Ja, de wereld verandert snel. De vraag is: hoe ga je daar mee om?

Het is zo’n zinnetje dat je om de haverklap tegenkomt: de wereld verandert razendsnel. En misschien voelt het inmiddels als een cliché, in onze gesprekken met opdrachtgevers en kandidaten komt het zowat dagelijks voorbij. Het besef overspoeld te worden door snelle veranderingen, of, zoals wij ze noemen: drivers of change. Bij veel topmensen leeft het gevoel dat ze 24 uur per dag scherp en fit moeten zijn om alles bij te kunnen houden en veerkrachtig en adaptief te blijven. Zodat ze oog houden voor de mensen en bedrijven met wie ze innovatieve samenwerkingen kunnen ontplooien. En het opvallende is: die aandacht voor grote, grensoverstijgende thema’s wordt afgewisseld met de focus op de steeds persoonlijker behoefte van de klant. Nu ik het zo opschrijf, realiseer ik me nog eens extra hoe extreem dit contrast eigenlijk is.

Collectief brein

Het is ongelooflijk spannend om niet te weten wat er morgen komen gaat. Om niet te weten of je bedrijfsmodel over twee jaar nog wel succesvol is. En dus ook niet te weten welke professionals je dan nodig hebt. Daarom is het goed om af en toe stil te staan bij wat we wél weten. Zoals de zekerheid dat de wereld zal blijven veranderen en nog een stuk complexer zal worden. Om die veranderingen als organisatie het hoofd te kunnen bieden, heb je mensen met specifieke vaardigheden nodig die samen alle uitersten aankunnen. Een collectief brein als leiderschapsteam, dat niet langer de illusie koestert alles te moeten weten, maar vooral de kunst van het meebewegen beheerst. Het samenstellen van zo’n goed functionerend leiderschapsteam is een uitdaging op zich, maar dat is dan weer óns vak. Ik spreek dagelijks inspirerende toezichthouders, directeuren en bestuurders uit verschillende sectoren: van onderwijs tot familiebedrijf. Professionals die zich inmiddels hardop afvragen hoe ze hun MT, directie, RvC en bestuur samen moeten stellen om zich zo goed mogelijk op de uitdagingen van de komende jaren voor te bereiden. Die zich afvragen welke geschikte mensen ze nog niet kennen, maar wel zouden moeten kennen. En hoe ze hun blik hierin kunnen verbreden.

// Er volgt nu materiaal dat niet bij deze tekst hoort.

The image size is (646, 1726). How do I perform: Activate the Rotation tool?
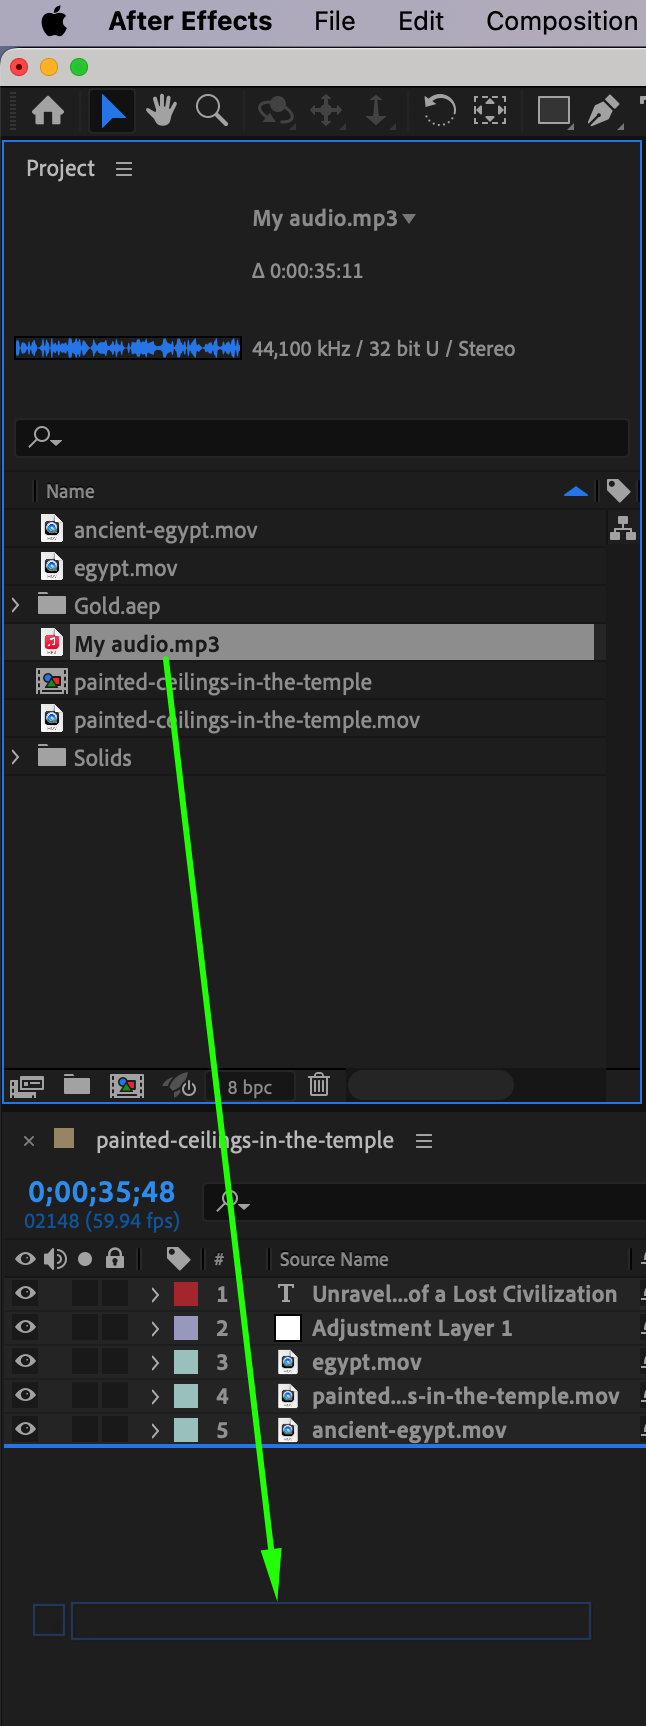[x=439, y=110]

Begin 20e eeuw kenden we een relatief stabiele omgeving met vaste klanten. De blik was vooral naar binnen gericht. En daar paste een leider bij die zijn gezag ontleende aan zijn formele positie.

Halverwege de 21e eeuw kregen bedrijven te maken met opkomende industrieën elders in de wereld. Dat bracht reuring, waarbij we moesten wennen aan het aanpassen van onze markten, processen en producten. De blik moest naar buiten gericht worden en vooral vooruitziend zijn. De leider die hierbij paste was visionair en gericht op transformatie.

Verrijking

Het feit dat deze vraag openlijk gesteld wordt, als het ware op tafel ligt om beet te pakken, is enorme winst. Het zijn deze organisaties waar de stap naar inclusief, complementair en daarmee toekomstbestendig leiderschap steeds dichterbij komt. Ik voel diepe trots voor al deze mensen, die zich een ware leider tonen en de kracht van een inclusief team zien als een verrijking voor het bedrijf.